The week in review.

Arrived home around midnight last night after dodging two thunderstorms in route.  The first was horrific.  Never before have I seen so much lightning.  We passed the storm in Wisconsin north of Green Bay.  We were just above and several miles to the north of the storm but I had a good view of the lightning which never stopped in the twenty minutes the storm was in sight.

Trip to the Owyhee provided me with six great days of dry fly fishing for big browns (17 to 20 inches).  The river basin is in a high desert and the water is used to irrigate the surrounding crop land.  This year they had over 40 inches of snow on the ground at one time (normal winter snowfall is 6 to eight inches).  The spring melt filled the reservoir and flows as high as 6000 cfs were run for several months.  This flushed the silt out of the big pools and scoured the buildup of algae and grasses from the river.  As a result there were major changes in the river.  Instead of the usual  flows of around 175 cfs, this summer the river has been run at 300 cfs.  The full reservoir resulted in much colder water.  Gone were the tricos and large midges that provide fishing from dawn until PMD time around two. The PMD's extended much further down river than previous years and provided dry fly fishing for about three hours every afternoon.  It wasn't until evening (8:30 until 10:30), however, that the fish really got going.  The spinner falls got the fish up and gulping and it seemed you had a fish on constantly from start to finish.  This year, with high water everywhere in eastern Oregon and Idaho, the river received heavy angling pressure from wade fishermen.  At three hundred there are no boats on the Owyhee.  The country is stark and  hot.  The canyon through which the Owyhee flows is beautiful.  The wildlife abundant.  The DRY FLY fishing for big browns is as good as can be found.  If you go, leave your bobbers home.

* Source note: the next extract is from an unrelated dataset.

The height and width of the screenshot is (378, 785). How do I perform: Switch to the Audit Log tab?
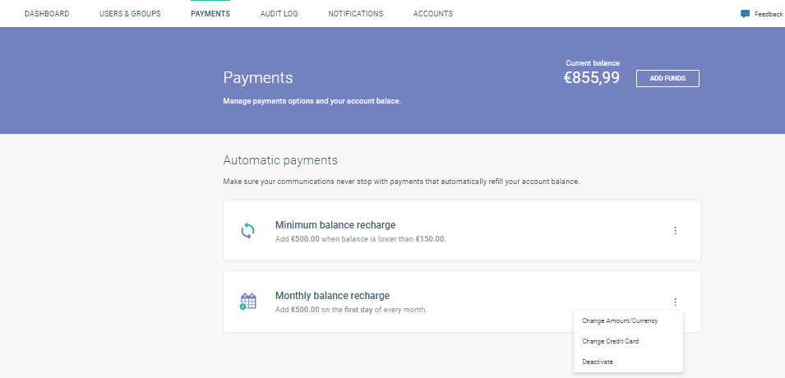[279, 14]
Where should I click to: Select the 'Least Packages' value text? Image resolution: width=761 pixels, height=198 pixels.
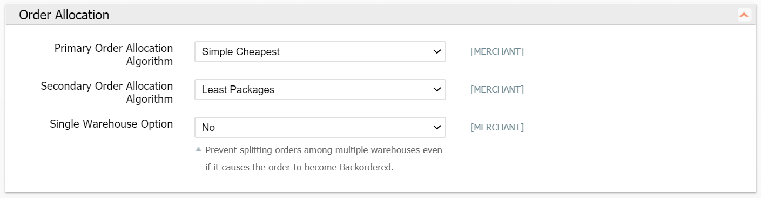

Came home to find that our house had been hit with the worst rainstorm in the 35 years that I have lived here.  Our cellar was flooded and both the trout and bass pond inlets jumped their banks and poured stone and gravel into the ponds.  Several trees were up rooted and Rainbow Creek, which runs through our property, cut through the woods forging new channels for itself, moving huge logs and tons of stones and gravel in the process.  In short I have work to do.

Will be going down to camp this weekend to mow the lawn and will report on conditions as I see them.  Reports will likely be "sporadic" thereafter until the home front is returned to some semblance of order.